Bien plus, ACOPA-BURUNDI, l’action posée par ces élèves ne peut en aucun cas être considéré comme un vol : « La cueillette de fruits par des élèves au sein de leur établissement ne peut pas constituer une faute punissable d’une sanction aussi lourde que le renvoi définitif. »
Et de demandes l’intervention du ministère pour annuler cette décision injuste du Conseil de Direction du Lycée de Busiga et permettre aux 7 jeunes filles de continuer leurs études et les protéger contre les risques de violences basées sur le genre liées à leur privation d’éducation.
Contacté, Parfait Nkunzimana, Directeur Communal de L’Education de Busiga, juge la décision prise conforme à l’Ordonnance Ministérielle N°620/1078 du 19 Juin 2020 portant révision du règlement scolaire, notamment l’article 35 alinéas 14 et 21.
Divergence d’interprétation du règlement scolaire
Mais pour Pierre Nkurikiye, doctorant en Sciences juridiques, même si le conseil de direction du Lycée Busiga a invoqué cet article du Règlement scolaire pour justifier le renvoi définitif des ces 7 élèves, ces alinéas ne semblent pas applicables aux élèves internes, qui sont plutôt régis par les dispositions particulières des articles 49 à 69 du même règlement.

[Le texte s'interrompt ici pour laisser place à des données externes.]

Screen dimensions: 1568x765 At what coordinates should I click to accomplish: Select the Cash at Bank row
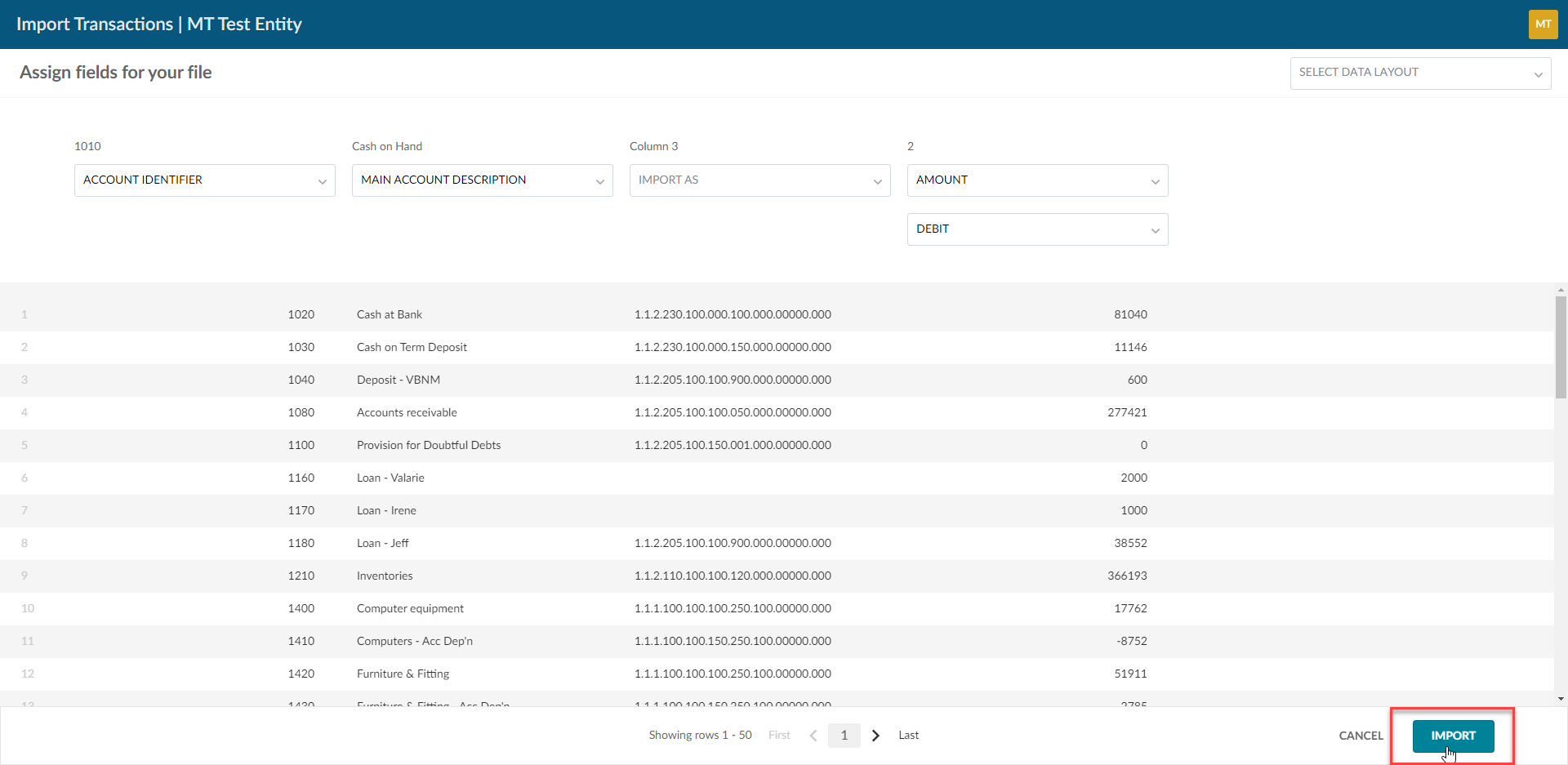coord(390,315)
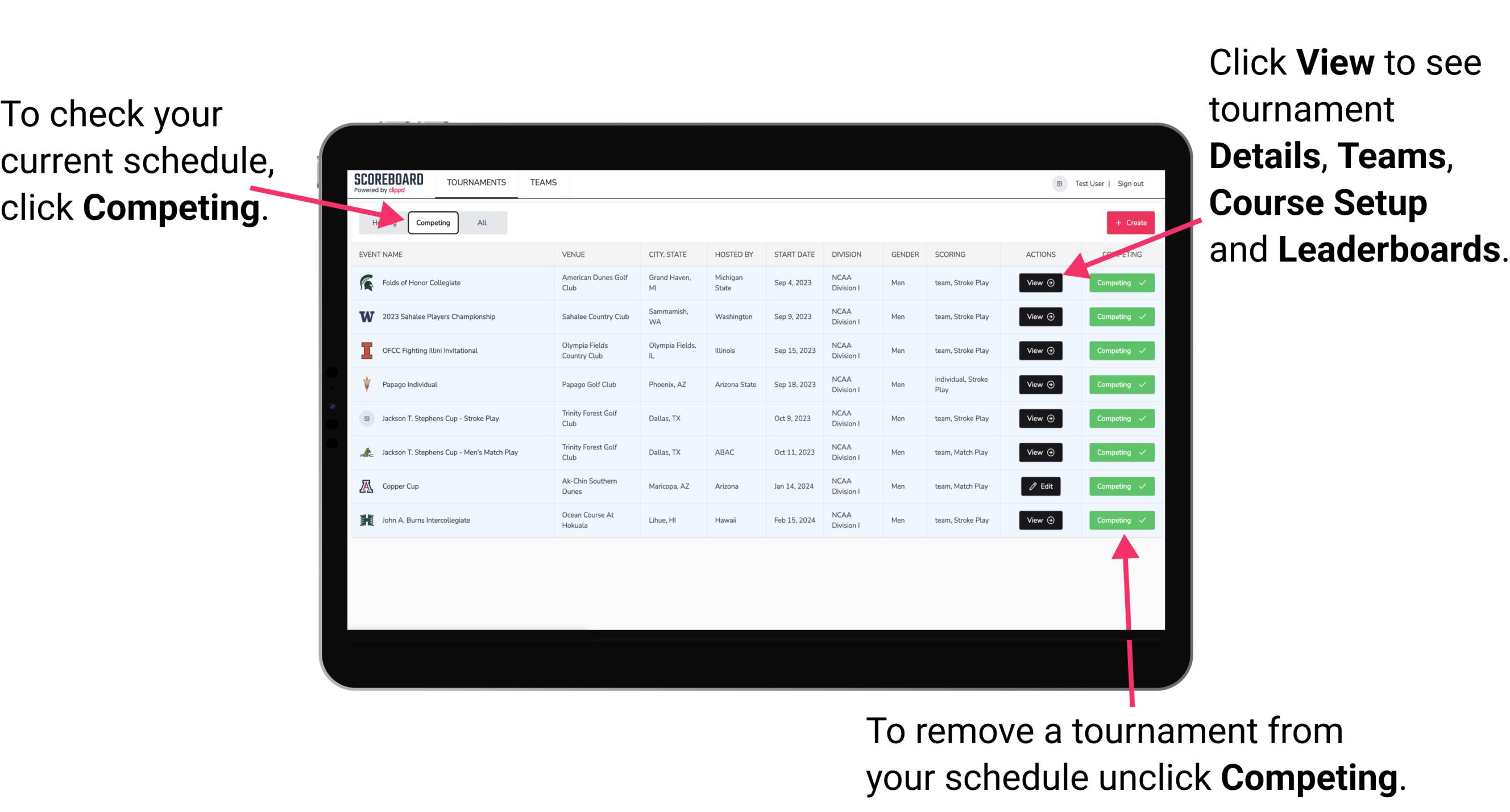Click the Competing filter tab
1510x812 pixels.
tap(432, 222)
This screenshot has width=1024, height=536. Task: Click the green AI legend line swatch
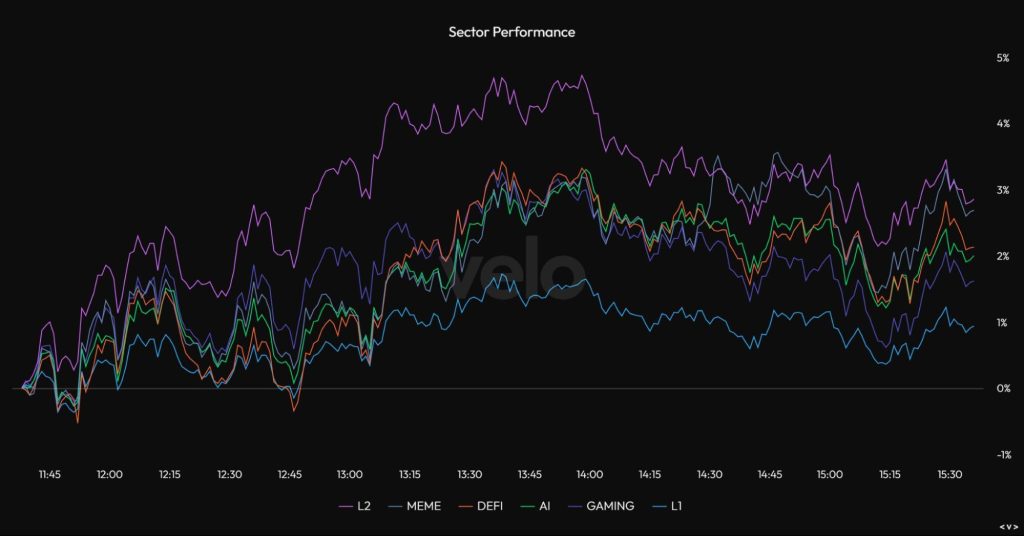click(528, 507)
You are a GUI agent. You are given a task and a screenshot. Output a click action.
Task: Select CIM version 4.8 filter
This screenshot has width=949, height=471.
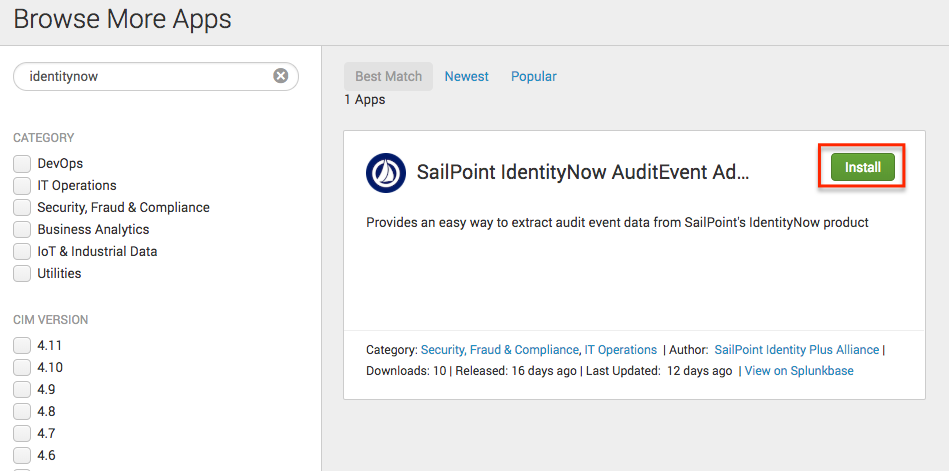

Selon lui, les faits reprochés aux élèves (tentative de corruption et vol d’avocats) ne constituent pas à proprement parler des actes de vol ou de corruption au sens du règlement scolaire. «C’est plutôt un simple maraudage ». « C’est l’article 56 du même Règlement scolaire qui devrait être invoqué et qui prévoit le renvoi et la non-admission dans un aucun autre établissement pour l’année scolaire en cours, sanctionnant la sortie nocturne après extinction des feux, fait qui n’a pas été retenu par le conseil», poursuit-il
Enfin, M. Nkurikiye estime que « la DCE Busiga aurait dû annuler la décision illégale du conseil de direction du Lycée Busiga, puis demander à ce conseil d’appliquer la disposition correcte du Règlement scolaire qui est l’article 56». Ces 7 élèves ont été renvoyées illégalement, non pas parce qu’elles n’auraient pas violé le Règlement scolaire, mais parce que le conseil de direction a appliqué la mauvaise disposition du règlement ». Il suggère au conseil de direction de revoir sa décision pour la conformer à la loi, afin d’éviter d’éventuels dommages.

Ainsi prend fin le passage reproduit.